Luminothérapie visage couleur signification : infographie des couleurs LED, longueurs d’onde et effets sur la peau
Luminothérapie visage couleur signification : infographie des couleurs LED, longueurs d’onde et effets sur la peau

Une lumière visible courte, comme le bleu autour de 405 à 470 nm, agit surtout en surface. Elle est donc utile pour les peaux sujettes aux boutons, aux pores obstrués et à l’excès de sébum. À l’inverse, la lumière rouge, souvent située autour de 620 à 750 nm, pénètre davantage et cible des fonctions liées à la régénération, notamment la stimulation des fibroblastes impliqués dans la production de collagène et d’élastine.

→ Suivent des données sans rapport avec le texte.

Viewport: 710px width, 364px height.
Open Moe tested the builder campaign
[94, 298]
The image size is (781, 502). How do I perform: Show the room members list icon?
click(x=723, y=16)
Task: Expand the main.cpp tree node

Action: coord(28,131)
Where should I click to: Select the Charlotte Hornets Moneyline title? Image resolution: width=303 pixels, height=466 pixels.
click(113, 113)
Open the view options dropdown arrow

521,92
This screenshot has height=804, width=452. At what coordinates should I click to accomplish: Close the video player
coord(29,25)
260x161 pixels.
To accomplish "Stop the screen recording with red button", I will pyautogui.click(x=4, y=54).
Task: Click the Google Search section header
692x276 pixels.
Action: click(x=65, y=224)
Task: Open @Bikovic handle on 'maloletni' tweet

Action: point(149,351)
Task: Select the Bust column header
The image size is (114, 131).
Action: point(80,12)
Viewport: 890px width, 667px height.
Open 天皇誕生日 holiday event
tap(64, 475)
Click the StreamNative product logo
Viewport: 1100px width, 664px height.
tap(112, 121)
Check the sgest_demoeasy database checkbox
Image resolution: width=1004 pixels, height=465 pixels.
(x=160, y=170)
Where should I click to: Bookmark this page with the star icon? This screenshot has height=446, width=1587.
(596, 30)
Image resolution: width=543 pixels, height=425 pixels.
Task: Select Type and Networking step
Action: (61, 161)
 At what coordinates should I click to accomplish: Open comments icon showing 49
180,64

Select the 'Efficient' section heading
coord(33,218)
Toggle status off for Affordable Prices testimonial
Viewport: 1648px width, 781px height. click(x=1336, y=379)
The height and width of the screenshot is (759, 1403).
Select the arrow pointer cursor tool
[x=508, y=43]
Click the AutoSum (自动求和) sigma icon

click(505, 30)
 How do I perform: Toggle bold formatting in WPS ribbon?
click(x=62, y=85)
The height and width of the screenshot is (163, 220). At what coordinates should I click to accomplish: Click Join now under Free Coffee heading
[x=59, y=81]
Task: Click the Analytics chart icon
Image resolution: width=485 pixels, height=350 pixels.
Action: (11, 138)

L’infrarouge va encore plus loin : les longueurs d’onde proches de 800 à 1000 nm, avec des références fréquentes autour de 830 nm ou 850 nm, sont recherchées pour leur action réparatrice et leur capacité à accompagner la récupération cutanée. Selon les dispositifs et la longueur d’onde utilisée, certaines lumières peuvent atteindre jusqu’à 3 mm ou 4 mm.

Tableau des couleurs LED visage et de leur signification

Pour choisir rapidement, le plus simple est de relier chaque couleur à une priorité de peau. Ce tableau donne une lecture pratique des usages les plus courants, sans promettre un résultat immédiat : la LED fonctionne surtout par régularité et effet cumulatif.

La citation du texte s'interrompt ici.